Box cakes usually use cake flour and are loaded with additional  emulsifiers, tenderizers, etc.  Nevertheless you can easily make a light  cake from scratch - if you start from the right recipe.


----------



## bakechef

Well even though this is an older thread, maybe this information can help.

There is a lesser known method referred to as "reverse creaming".  This process, instead of creaming the butter and sugar until fluffy, you combine the flour, sugar, leavening and salt together and add softened butter.  Then you add the milk, eggs and flavoring that have been mixed together.  This creates a soft texture more reminiscent of a box cake, but with better flavor.

The OP used what is called the 1234 cake.  The biggest mistake here is often the creaming is done improperly.  The butter and sugar should be creamed until very fluffy, up to 5 minutes.  What you are doing here is creating bubbles, without these bubbles, you are relying on just the leavening to create bubbles and you'll get a dense cake.  With that said, this will never be as soft and fluffy as a boxed cake.

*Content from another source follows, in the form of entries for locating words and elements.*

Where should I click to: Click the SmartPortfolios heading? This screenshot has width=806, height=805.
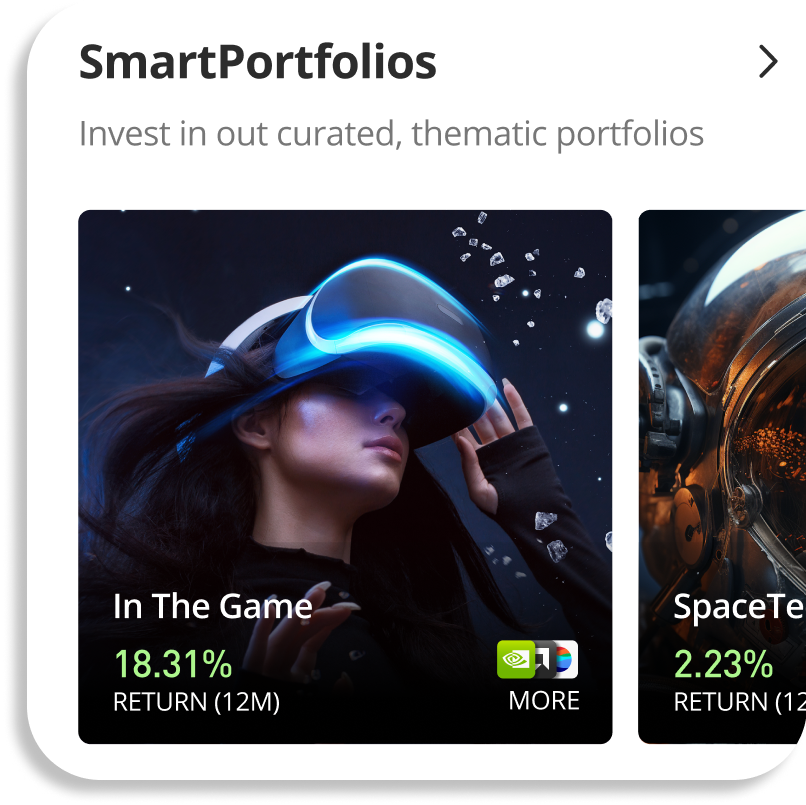[x=258, y=62]
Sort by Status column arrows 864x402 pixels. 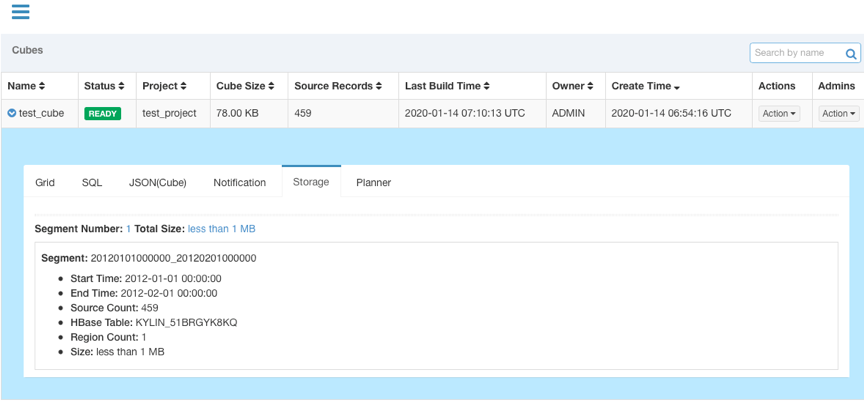pos(104,87)

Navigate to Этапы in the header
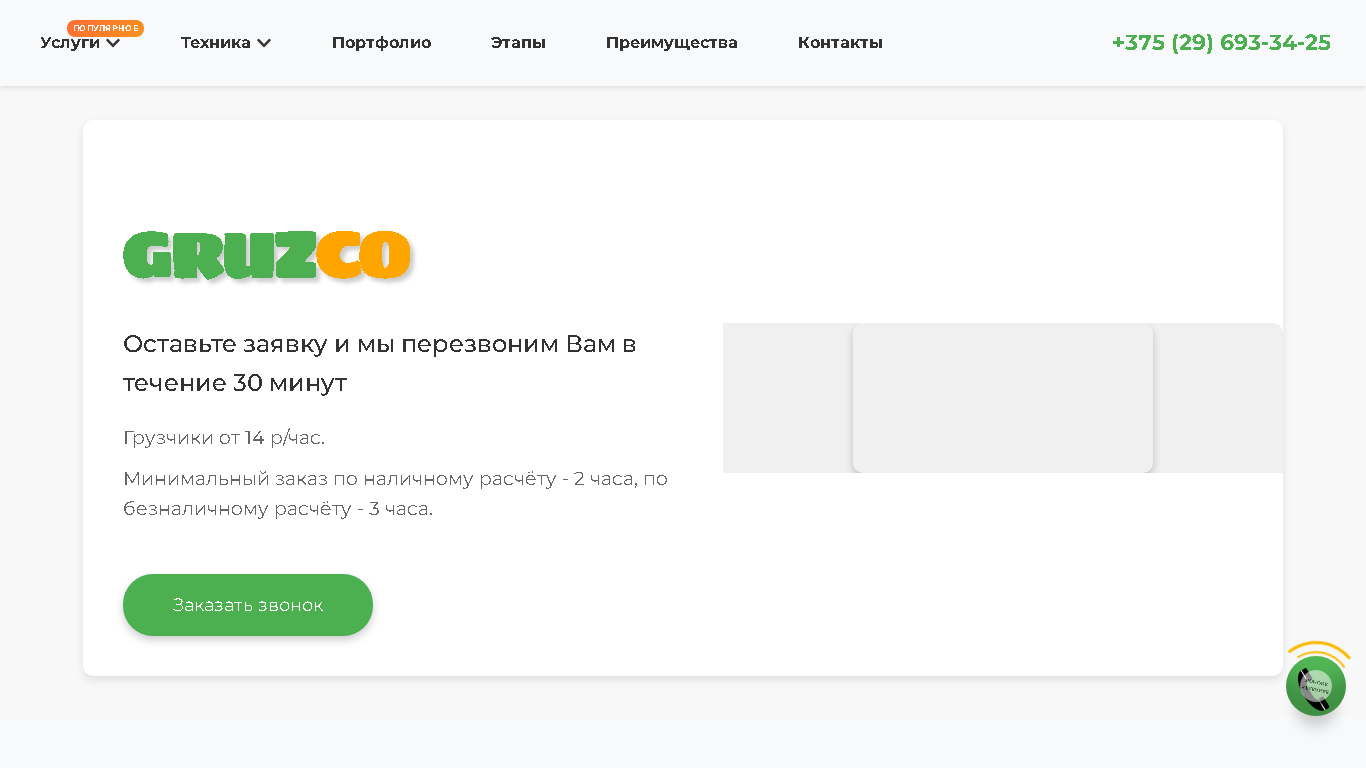pos(518,42)
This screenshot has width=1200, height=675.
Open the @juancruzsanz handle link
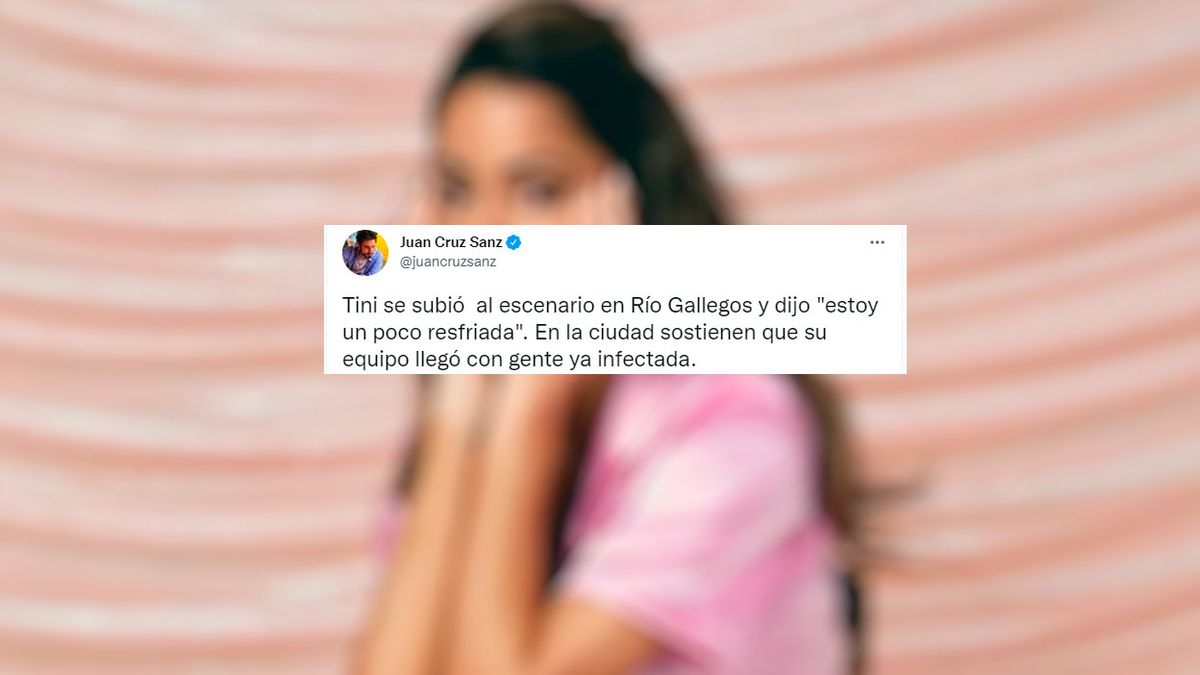click(447, 262)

My preferred method for vanilla (white or yellow), is the foam method.  I either whip the eggs by themselves for a solid 5 minutes with the kitchenaid, and add the sugar slowly creating what looks like a very soft whipped cream, or I whip the egg whites separately and fold in at the end.  These methods create a beautiful, light spongy texture, and doesn't rely on tons of butter for moistness.


----------